Their stories are still worth telling. From them came the mythology of Spook Rock Road, highlighting the sociological differences between the Original People and Dutch immigrants coming to the region with and after Henry Hudson. Mohicans should also still be remembered for their contributions to our history during the period of the American Revolution; they were honored previously by George Washington as “Friends of our Fathers.” Mohicans served in George Washington’s Continental Army in battles that were not theirs.
Pilgrims and our European ancestors weren’t the first here as people often forget. There were many ways our predecessors could have been honored; in local school district history classes, in road markers, in art, in oral history, and in books. There has only been a smattering here and there to document their existence.
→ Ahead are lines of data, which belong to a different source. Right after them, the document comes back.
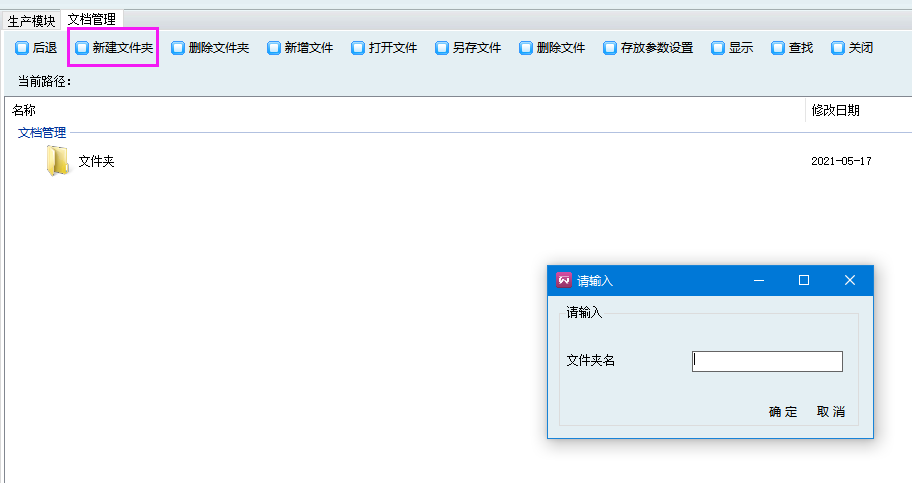This screenshot has width=912, height=483.
Task: Switch to the 生产模块 tab
Action: (32, 20)
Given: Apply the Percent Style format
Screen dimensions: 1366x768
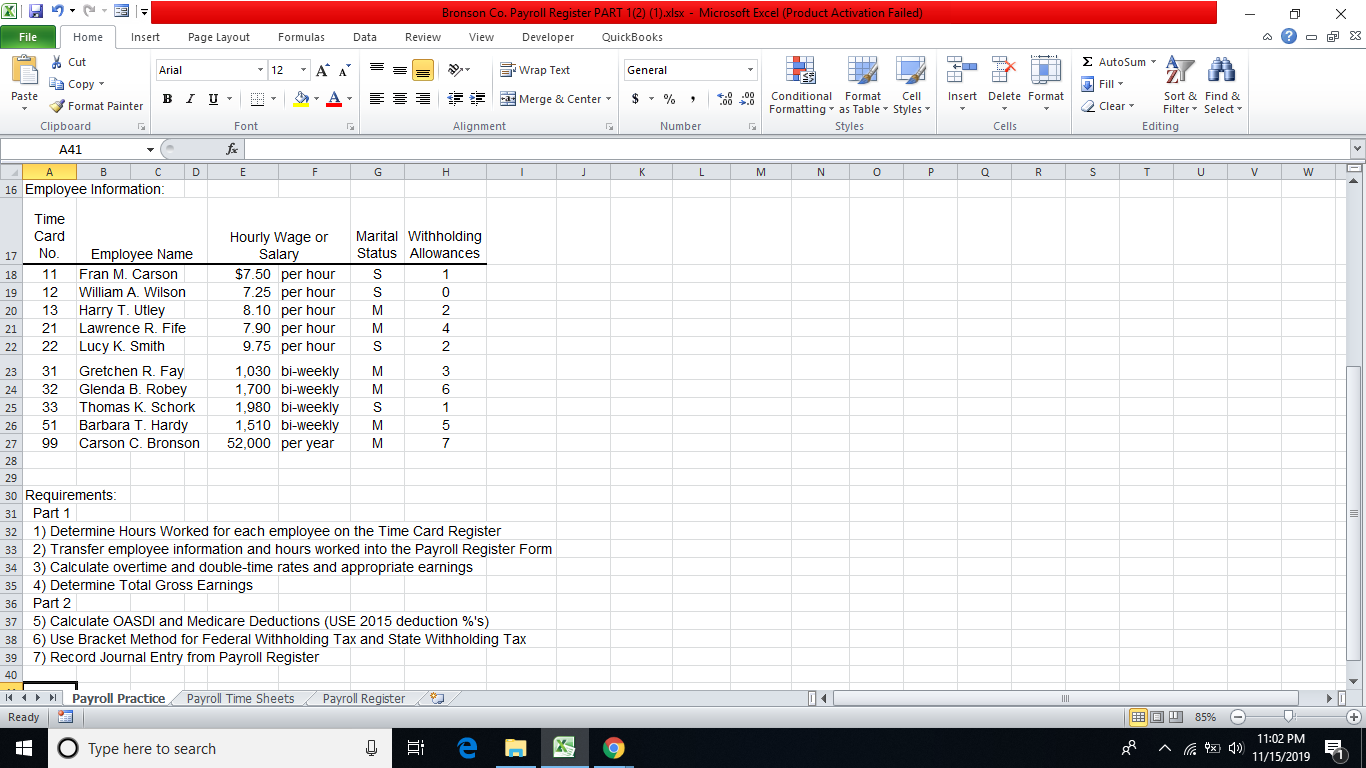Looking at the screenshot, I should click(668, 99).
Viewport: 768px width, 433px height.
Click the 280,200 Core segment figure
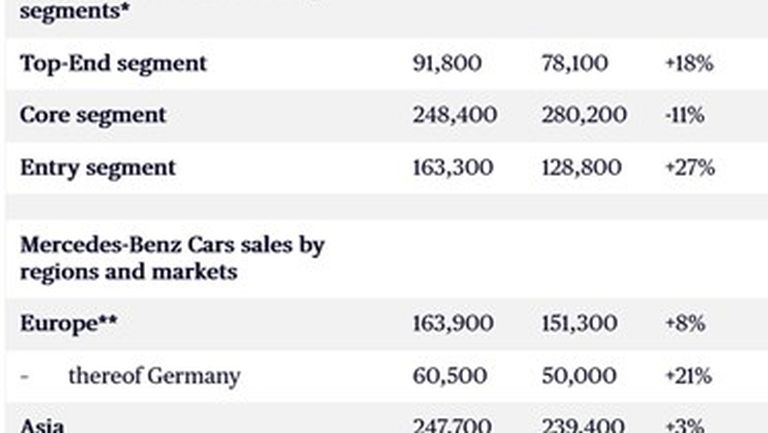click(x=584, y=115)
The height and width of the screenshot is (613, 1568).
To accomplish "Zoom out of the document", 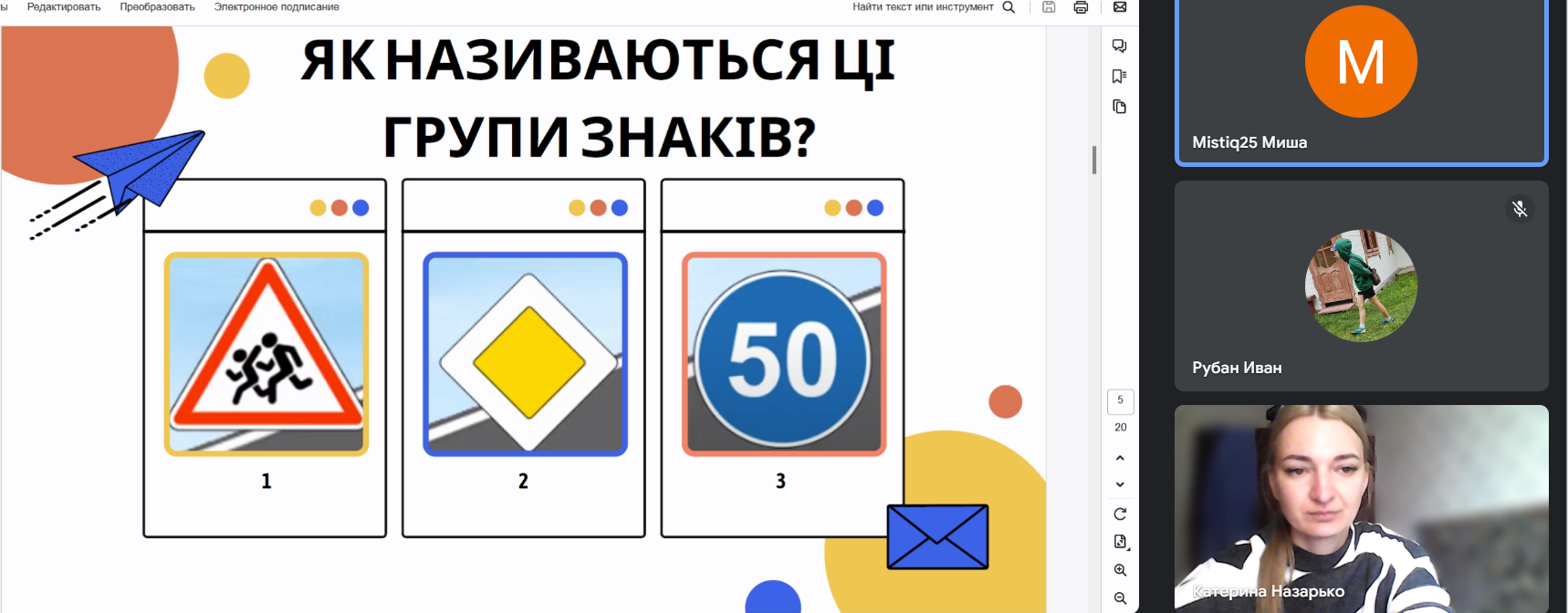I will pos(1120,598).
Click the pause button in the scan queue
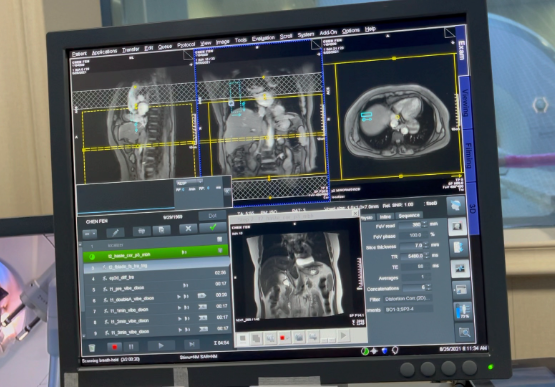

The New York State Museum in Albany has some archaeological and ethnological items from local digs; you would need to visit the museum in order to see artifacts as there are no photographs available. Generations of people have lost their link to the past along with the region’s history. The Mohican language is also extinct; as with any language, there are a certain number of people needed to still be speaking it in order to pass it onwards. Apparently, they had no written language that survives, although certain universal symbols such as the turtle and chevron have been found on artifacts.
The collective unconscious
Mohicans have become a part of our collective unconscious in part due to James Fennimore Cooper’s 1757 novel, The Last of the Mohicans. A novel in which they were romanticized, but where Cooper also made them out to be “unwise” and contributing to their peril and decline in our region, as referenced in a 1968 Tales of Old Columbia, Hudson New York newspaper article. It was their “lack of wisdom which brought them to terrible destruction in Roger’s Island after they had won a battle near where the city of Hudson now stands.”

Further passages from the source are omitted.